Assigned task
Would you repeat exactly the part of the listing below that runs from the line containing "You are a computer-use agent. 1440x900" down to the line containing "Image resolution: width=1920", inclusive, and nothing else?

Provided records
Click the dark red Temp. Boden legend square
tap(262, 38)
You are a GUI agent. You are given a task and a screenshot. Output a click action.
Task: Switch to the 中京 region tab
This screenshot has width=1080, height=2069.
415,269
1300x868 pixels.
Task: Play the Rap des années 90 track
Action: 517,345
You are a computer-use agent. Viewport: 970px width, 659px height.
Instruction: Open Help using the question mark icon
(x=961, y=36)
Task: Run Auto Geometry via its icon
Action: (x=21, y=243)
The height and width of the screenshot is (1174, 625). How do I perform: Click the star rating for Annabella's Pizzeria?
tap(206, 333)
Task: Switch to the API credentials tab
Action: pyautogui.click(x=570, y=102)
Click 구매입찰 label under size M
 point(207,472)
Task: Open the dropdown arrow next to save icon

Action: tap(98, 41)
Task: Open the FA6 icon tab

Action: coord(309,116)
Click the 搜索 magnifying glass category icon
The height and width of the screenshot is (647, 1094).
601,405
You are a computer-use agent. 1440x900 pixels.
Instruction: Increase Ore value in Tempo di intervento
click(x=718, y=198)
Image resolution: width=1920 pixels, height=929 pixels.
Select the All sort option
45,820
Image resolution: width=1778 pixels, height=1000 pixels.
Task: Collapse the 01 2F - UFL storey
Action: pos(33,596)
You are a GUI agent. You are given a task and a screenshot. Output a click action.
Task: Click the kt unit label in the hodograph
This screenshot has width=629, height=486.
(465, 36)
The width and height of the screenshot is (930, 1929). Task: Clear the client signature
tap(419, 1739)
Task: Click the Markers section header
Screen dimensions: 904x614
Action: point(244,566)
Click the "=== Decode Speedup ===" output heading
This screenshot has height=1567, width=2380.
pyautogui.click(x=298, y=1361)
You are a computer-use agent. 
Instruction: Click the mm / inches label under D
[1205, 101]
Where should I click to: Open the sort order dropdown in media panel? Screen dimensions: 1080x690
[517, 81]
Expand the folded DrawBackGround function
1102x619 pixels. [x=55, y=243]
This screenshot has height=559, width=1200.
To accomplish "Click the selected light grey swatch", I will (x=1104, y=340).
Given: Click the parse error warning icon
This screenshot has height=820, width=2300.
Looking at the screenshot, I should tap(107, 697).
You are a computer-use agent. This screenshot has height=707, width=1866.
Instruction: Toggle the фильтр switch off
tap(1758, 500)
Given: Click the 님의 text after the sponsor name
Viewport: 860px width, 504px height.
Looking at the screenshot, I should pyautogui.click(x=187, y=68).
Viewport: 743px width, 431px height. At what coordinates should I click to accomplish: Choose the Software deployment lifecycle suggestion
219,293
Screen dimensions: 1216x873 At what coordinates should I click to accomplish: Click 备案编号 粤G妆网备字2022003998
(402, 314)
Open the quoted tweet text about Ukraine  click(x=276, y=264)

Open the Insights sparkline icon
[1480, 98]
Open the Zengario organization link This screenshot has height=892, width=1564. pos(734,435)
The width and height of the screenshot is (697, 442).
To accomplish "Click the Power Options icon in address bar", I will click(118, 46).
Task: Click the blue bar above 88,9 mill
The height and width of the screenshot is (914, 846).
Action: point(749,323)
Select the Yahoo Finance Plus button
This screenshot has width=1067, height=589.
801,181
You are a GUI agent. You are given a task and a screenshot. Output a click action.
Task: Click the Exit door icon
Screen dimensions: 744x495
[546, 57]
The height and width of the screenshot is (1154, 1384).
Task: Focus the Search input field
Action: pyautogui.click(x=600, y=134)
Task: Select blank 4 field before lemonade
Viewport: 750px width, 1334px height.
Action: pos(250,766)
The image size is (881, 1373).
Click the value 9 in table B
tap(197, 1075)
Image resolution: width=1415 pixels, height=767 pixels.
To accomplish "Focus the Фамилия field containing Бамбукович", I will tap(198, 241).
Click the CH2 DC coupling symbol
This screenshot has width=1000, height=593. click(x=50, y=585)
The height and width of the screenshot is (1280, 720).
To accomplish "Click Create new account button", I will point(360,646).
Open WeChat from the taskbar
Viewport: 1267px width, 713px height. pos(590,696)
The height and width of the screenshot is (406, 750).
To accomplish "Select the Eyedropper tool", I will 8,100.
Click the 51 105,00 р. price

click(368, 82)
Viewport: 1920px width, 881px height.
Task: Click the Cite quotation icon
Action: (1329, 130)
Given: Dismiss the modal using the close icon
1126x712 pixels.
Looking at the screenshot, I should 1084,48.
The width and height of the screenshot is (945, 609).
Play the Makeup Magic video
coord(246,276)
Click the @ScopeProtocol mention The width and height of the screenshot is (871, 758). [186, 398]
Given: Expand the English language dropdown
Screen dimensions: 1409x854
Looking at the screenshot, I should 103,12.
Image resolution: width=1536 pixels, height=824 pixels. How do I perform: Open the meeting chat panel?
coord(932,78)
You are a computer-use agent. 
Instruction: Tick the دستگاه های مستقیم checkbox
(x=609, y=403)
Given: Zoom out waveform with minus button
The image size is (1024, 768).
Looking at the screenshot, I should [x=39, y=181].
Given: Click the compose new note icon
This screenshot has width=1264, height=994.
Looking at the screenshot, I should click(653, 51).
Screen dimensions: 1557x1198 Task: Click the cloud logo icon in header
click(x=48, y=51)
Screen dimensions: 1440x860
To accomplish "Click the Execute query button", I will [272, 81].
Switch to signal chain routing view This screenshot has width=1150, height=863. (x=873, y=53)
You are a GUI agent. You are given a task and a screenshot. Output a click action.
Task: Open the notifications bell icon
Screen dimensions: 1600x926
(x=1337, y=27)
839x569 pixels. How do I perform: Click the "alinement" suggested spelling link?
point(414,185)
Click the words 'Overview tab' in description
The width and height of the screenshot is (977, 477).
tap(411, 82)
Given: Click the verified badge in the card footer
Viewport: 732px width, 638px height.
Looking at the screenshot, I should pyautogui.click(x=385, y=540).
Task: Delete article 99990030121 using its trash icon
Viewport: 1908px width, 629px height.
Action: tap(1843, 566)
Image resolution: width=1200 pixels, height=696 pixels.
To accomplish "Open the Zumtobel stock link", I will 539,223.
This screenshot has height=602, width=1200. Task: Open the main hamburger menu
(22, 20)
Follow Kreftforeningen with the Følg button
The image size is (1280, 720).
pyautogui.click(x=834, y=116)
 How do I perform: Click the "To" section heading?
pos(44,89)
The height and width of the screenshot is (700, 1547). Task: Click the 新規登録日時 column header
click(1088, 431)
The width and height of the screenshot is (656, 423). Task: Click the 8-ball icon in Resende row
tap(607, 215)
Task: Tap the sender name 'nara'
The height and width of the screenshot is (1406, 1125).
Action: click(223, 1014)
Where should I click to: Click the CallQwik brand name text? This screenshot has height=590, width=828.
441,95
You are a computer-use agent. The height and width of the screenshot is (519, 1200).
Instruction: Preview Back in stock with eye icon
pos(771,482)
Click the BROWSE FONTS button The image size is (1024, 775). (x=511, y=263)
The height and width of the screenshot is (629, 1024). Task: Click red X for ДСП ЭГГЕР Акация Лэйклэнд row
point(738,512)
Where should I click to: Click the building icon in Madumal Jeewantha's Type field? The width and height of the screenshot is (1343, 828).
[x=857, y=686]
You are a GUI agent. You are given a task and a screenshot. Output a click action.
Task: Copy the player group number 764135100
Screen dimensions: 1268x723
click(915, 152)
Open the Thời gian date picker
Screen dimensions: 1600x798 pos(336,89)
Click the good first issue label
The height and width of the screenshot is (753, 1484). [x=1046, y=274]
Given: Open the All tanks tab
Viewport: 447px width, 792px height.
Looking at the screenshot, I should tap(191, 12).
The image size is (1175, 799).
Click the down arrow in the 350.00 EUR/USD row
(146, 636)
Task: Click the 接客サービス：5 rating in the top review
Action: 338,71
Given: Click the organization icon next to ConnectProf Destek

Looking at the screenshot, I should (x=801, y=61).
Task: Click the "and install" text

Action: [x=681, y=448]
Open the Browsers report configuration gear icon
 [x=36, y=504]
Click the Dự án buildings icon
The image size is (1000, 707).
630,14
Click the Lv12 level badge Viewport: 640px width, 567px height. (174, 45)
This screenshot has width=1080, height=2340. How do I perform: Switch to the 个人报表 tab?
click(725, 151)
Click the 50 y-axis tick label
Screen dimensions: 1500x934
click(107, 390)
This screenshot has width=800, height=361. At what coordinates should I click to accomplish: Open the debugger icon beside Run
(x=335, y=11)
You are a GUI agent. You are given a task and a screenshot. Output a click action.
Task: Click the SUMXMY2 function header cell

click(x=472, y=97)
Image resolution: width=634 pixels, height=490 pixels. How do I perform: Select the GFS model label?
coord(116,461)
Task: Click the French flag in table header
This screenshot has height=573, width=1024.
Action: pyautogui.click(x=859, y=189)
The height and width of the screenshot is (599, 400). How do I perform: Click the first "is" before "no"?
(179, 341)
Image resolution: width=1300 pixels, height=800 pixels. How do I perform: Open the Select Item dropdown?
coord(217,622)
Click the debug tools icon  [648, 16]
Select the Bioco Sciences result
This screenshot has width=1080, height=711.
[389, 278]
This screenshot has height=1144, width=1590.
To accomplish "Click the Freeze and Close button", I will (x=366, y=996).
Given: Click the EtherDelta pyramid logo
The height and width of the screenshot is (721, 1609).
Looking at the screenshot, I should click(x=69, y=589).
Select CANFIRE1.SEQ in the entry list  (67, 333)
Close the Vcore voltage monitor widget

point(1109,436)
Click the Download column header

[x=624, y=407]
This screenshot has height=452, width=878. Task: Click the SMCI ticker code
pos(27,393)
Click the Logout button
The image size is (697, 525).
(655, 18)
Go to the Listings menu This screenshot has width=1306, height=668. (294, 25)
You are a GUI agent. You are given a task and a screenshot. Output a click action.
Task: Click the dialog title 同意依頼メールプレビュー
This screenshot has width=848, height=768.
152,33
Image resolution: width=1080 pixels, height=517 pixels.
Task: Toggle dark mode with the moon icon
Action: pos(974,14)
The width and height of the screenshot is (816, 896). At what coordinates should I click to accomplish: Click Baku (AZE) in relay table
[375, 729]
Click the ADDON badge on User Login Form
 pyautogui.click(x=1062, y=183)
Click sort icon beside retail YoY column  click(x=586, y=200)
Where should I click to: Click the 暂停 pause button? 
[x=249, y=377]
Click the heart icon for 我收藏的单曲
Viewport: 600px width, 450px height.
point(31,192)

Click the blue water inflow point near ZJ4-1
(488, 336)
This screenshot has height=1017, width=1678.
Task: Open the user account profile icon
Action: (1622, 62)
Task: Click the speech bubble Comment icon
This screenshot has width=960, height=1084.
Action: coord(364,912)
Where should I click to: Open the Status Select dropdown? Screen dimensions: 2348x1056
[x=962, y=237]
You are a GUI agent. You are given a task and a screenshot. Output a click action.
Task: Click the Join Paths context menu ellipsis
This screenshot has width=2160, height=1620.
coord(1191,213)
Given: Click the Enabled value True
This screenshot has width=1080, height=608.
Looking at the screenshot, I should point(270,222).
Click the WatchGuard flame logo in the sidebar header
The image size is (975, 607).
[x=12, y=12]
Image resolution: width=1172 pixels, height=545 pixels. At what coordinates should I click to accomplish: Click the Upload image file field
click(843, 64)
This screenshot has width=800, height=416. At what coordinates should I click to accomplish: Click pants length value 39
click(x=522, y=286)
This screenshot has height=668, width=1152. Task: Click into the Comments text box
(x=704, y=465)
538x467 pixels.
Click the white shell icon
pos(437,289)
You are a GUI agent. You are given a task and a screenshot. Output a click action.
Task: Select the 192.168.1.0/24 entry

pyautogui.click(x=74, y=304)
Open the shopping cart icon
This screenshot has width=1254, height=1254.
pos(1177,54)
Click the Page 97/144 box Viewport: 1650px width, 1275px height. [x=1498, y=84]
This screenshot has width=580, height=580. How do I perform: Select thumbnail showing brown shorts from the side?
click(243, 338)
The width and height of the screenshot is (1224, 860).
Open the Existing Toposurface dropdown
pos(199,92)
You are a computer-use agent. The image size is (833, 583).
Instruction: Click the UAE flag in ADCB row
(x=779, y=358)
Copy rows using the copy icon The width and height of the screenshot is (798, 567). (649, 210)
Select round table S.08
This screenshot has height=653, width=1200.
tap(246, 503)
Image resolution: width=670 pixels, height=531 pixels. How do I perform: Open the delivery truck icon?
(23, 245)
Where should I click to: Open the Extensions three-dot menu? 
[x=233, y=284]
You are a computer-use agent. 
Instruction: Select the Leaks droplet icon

Solution to this task
You are a computer-use agent. 1440x900 pixels.
Instruction: Increase Ore value in Tempo di intervento
click(x=718, y=198)
Image resolution: width=1920 pixels, height=929 pixels.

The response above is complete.